Lifetime Citizen Portal Access — AI Briefings, Alerts & Unlimited Follows
Staff: Ellis Act removals removed 120 rent-stabilized units in West Hollywood (2020—2025); inclusionary production not a 1:1 replacement
Loading...
Summary
Rent Stabilization Manager Leona Rollins told commissioners that 36 properties used the Ellis Act between 2020 and 2025, removing 120 rent-stabilized units; the city added 736 inclusionary units in the same period but those are not equivalent replacements and are income-targeted differently.
Leona Rollins, the City of West Hollywood's rent stabilization manager, presented a summary on April 23 showing that Ellis Act withdrawals (referred to in staff materials as LSAC) have permanently removed a measurable number of rent-stabilized units and created a structural imbalance with inclusionary housing production.
Rollins told the Rent Stabilization Commission that between Jan. 1, 2020 and Dec. 31, 2025, 36 properties were impacted by Ellis Act withdrawals, resulting in the removal of 120 rent-stabilized units from the rental market. Over the same period the city's inclusionary housing programs produced 736 units, but Rollins cautioned that those units are offered on area median income (AMI) bases and are not equivalent to the deeply affordable, long-tenured rent-stabilized units they replaced.

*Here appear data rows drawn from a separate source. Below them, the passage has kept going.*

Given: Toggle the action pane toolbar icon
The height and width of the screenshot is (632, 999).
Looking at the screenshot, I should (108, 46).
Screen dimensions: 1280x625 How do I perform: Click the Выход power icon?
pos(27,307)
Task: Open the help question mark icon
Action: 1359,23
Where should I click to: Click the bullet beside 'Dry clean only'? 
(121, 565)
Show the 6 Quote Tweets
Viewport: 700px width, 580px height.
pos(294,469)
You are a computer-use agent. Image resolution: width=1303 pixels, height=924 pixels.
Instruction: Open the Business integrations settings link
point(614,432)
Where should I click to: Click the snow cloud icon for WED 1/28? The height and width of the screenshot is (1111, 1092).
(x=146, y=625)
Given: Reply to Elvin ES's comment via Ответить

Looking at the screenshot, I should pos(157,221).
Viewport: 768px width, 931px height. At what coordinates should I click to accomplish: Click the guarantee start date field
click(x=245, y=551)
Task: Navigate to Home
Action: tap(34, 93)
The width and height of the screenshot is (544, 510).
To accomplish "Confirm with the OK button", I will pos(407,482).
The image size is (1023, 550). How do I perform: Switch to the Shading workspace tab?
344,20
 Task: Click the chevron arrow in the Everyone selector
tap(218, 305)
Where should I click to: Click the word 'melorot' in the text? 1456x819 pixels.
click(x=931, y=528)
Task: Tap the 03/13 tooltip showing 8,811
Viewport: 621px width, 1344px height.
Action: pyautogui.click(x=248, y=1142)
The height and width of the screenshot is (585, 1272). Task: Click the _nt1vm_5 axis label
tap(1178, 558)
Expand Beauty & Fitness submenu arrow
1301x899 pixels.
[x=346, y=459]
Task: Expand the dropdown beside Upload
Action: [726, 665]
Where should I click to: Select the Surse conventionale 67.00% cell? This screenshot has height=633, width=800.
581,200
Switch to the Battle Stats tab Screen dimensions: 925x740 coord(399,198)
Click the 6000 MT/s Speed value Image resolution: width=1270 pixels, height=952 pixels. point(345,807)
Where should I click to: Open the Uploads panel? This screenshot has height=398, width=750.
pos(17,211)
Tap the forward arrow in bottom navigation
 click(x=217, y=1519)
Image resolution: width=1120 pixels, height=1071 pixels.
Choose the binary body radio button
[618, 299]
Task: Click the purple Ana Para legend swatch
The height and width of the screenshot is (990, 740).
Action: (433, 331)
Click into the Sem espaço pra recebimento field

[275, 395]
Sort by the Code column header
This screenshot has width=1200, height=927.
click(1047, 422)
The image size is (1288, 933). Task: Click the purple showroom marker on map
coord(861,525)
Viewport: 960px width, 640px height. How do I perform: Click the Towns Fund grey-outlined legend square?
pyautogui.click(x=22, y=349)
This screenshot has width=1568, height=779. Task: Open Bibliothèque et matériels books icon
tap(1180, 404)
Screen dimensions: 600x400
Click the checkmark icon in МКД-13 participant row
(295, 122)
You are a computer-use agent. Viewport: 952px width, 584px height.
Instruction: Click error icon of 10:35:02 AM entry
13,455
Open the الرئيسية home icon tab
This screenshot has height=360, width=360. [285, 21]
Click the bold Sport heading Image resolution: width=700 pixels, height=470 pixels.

Why it matters: The report frames Ellis Act removals as a long-term threat to deeply affordable housing in West Hollywood because inclusionary production is inconsistent and often offers higher rents or different income targeting than the units that were removed.
Rollins summarized several policy points: Ellis Act (state statute) withdrawals can override local rent-stabilization protections and permit property owners to remove units permanently from the rental stock; there is no state-mandated timeline for redevelopment after demolition; and displaced tenants receive relocation assistance, priority referral to inclusionary units and a 10-year first right of refusal if and when projects are built.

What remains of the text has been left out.